116話 決定式の朝 ―“任命”ではなく、“宣言”を
王宮の奥、黄金と蒼の装飾に彩られた式場。その中央には、古の魔法文字が刻まれた環状の台座が静かに佇んでいた。長い歴史を持つこの場は、代々の秘書たちが誓いを立てた神聖な場所。だが今日、その伝統は少しだけ形を変える。
今ここに集まるのは、魔王直属の秘書研修を終えた三人の若者。そして、彼らの行く末を見届けるべく、王国の各界から重鎮たちが顔を揃えていた。
魔王アークが高い席から場を見渡す隣には、長きに渡り“魔王の右腕”として仕えてきたミカが立っていた。
ミカは一歩前に出て、澄んだ声で開式を告げた。
「皆さま、本日はご多用の中、決定式にご列席いただき感謝いたします」
彼女の視線は、セレン、ユーリ、ラッカの三人へと向けられる。その目に宿るのは、期待と敬意、そして一抹の寂しさ。

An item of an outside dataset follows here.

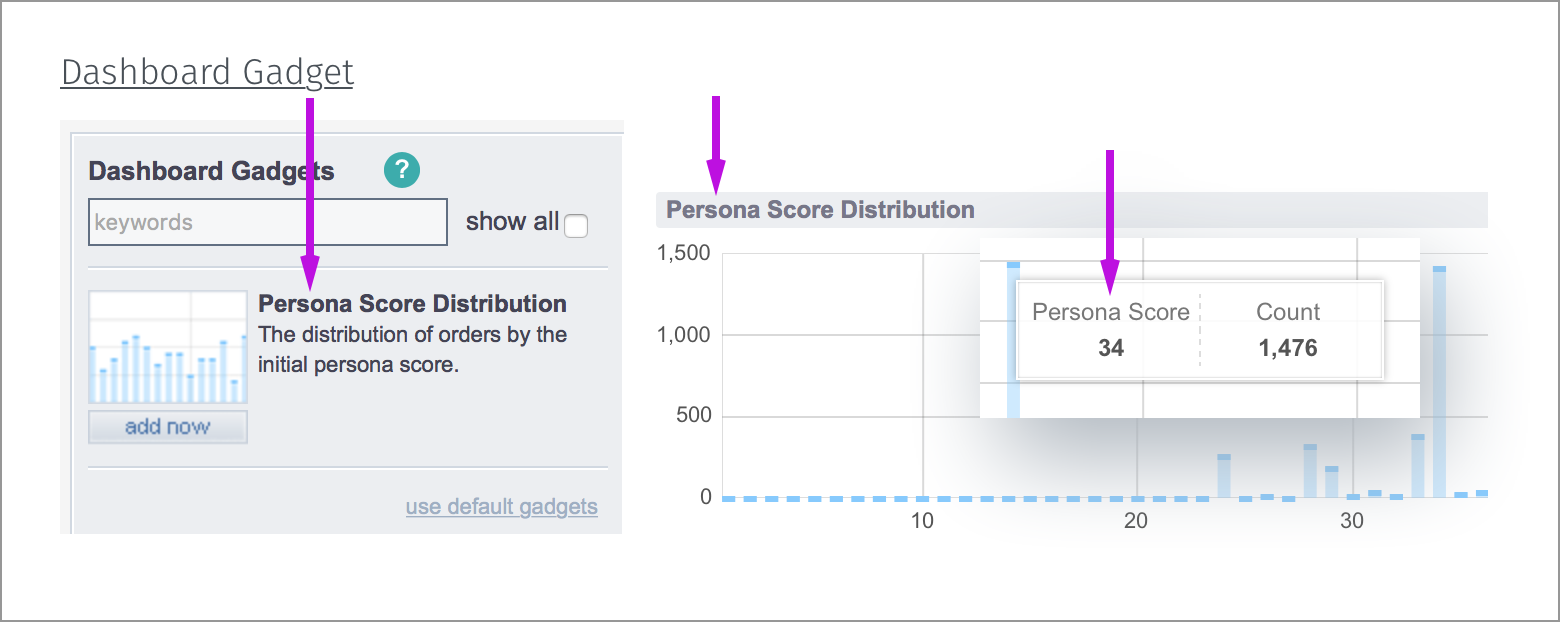The height and width of the screenshot is (622, 1560).
Task: Select the tall bar at score 34
Action: [1439, 381]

「……けれど、あえて言葉を改めましょう。これは“決定”の式ではありません。“任命”でもない。今日は“選ぶ”日ではなく、“選ばれる”日でもありません」
式場に微かなざわめきが走る。だが、ミカはそれに構わず言葉を続けた。
「あなたたちが、自らの未来を“選ぶ”日です」
静寂が広がった。数瞬ののち、魔王アークが口元に笑みを浮かべ、小さく頷いた。重鎮たちもまた、その意味を理解し、静かに耳を傾け始める。
ミカはさらに続ける。
「私は、あなたたちに『どの秘書職に就くか』を決めるつもりはありません。その資格は、今日のあなたたち自身が、ここで示すのです」
そしてゆっくりと環状の台座を指差す。
「あの場に立ち、自らの言葉で“これからの自分”を語ってください。それがあなたたちの宣言であり、誓いであり、始まりになります」
場内の空気が張り詰めていく中、ミカがやわらかく言った。
「順番は……セレン。あなたからです」
息を飲む音が、あちこちから聞こえた。
セレンは深呼吸を一つ。白を基調とした式服に身を包み、まっすぐに壇上へと歩き出す。その背に宿るのは、数々の記録と、支え続けた人々の声。
そしてその歩みは、静かに、確かに、新たな時代の幕開けを告げていた――。